(Stored dataset items)
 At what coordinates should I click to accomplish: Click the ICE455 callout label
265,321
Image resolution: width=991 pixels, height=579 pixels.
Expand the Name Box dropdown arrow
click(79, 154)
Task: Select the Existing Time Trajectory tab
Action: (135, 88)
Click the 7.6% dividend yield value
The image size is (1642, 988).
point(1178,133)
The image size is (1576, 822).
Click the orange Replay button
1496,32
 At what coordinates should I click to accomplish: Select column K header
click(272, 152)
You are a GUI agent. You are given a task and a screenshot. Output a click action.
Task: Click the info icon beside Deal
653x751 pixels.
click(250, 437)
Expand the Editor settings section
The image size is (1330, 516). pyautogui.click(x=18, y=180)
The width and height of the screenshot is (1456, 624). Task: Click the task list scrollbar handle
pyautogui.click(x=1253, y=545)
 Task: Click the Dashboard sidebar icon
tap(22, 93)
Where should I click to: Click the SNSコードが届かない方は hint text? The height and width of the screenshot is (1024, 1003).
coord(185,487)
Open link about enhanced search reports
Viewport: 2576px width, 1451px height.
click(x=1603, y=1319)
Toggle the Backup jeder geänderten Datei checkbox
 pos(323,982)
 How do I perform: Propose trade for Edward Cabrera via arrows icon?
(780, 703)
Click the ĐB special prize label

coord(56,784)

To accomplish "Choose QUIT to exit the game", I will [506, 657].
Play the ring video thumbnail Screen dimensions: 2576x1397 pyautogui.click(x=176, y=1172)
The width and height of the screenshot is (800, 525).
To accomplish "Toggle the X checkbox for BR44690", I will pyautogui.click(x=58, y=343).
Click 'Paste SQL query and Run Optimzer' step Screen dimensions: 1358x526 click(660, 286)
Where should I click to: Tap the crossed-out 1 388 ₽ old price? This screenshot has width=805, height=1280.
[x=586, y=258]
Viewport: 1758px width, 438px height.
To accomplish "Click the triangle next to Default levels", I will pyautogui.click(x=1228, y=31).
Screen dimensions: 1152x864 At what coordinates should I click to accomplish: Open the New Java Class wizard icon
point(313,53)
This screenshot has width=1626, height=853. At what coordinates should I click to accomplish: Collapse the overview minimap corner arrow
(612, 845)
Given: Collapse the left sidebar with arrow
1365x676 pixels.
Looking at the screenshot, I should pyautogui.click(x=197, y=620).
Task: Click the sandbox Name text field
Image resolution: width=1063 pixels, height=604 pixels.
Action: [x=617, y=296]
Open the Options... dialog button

Action item => Each line of the data above that contains "will" counts once; report the total alone.

Answer => 3